Data Vis: Plotting Flashcards
plot()
creates a scatter plot, the most used plotting function with many possible parameters to set.
pch =
When you create a plot with plot() (or points with points()), you can specify the type of symbol with the pch argument. You can specify the symbol type in one of two ways: with an integer, or with a string. If you use a string (like “p”), R will use that text as the plotting symbol. If you use an integer value, you’ll get the symbol that correspond to that number. See Figure for all the symbol types you can specify with an integer.
hist()
Histograms are the most common way to plot a vector of numeric data. To create a histogram we’ll use the hist() function. The main argument to hist() is a x, a vector of numeric data. If you want to specify how the histogram bins are created, you can use the breaks argument.

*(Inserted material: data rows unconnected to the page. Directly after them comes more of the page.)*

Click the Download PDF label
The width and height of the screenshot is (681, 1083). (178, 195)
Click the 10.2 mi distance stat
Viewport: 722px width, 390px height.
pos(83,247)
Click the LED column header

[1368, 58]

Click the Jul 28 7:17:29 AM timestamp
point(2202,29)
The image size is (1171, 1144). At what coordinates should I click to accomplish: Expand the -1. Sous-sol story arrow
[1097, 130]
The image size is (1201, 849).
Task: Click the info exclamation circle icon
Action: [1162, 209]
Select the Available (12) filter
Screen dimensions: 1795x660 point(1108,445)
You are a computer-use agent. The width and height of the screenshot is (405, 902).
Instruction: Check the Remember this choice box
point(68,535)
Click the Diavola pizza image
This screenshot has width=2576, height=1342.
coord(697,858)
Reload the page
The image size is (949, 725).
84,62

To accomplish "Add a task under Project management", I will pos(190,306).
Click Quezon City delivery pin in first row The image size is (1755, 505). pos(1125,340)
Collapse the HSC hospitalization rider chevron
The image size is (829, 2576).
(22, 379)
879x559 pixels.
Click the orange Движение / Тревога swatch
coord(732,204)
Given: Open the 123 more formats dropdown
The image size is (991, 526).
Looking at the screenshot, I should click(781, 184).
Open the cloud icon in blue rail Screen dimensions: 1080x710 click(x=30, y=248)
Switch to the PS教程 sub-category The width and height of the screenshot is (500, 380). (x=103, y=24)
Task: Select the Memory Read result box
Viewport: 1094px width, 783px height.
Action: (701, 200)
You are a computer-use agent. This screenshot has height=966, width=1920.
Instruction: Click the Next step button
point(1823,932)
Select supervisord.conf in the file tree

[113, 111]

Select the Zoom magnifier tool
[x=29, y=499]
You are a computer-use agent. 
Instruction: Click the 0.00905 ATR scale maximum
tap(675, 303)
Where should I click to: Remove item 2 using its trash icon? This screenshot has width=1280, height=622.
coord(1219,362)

hist(x = ChickWeight$weight,
main = “Chicken Weights”,
xlab = “Weight”,
xlim = c(0, 500))
barplot()
A barplot typically shows summary statistics for different groups. The primary argument to a barplot is height: a vector of numeric values which will generate the height of each bar.
barplot(height = 1:5, # A vector of heights
names.arg = c(“G1”, “G2”, “G3”, “G4”, “G5”), # A vector of names
main = “Example Barplot”,
xlab = “Group”,
ylab = “Height”)
clustered bar plot
If you want to create a clustered barplot, with different bars for different groups of data, you can enter a matrix as the argument to height. R will then plot each column of the matrix as a separate set of bars.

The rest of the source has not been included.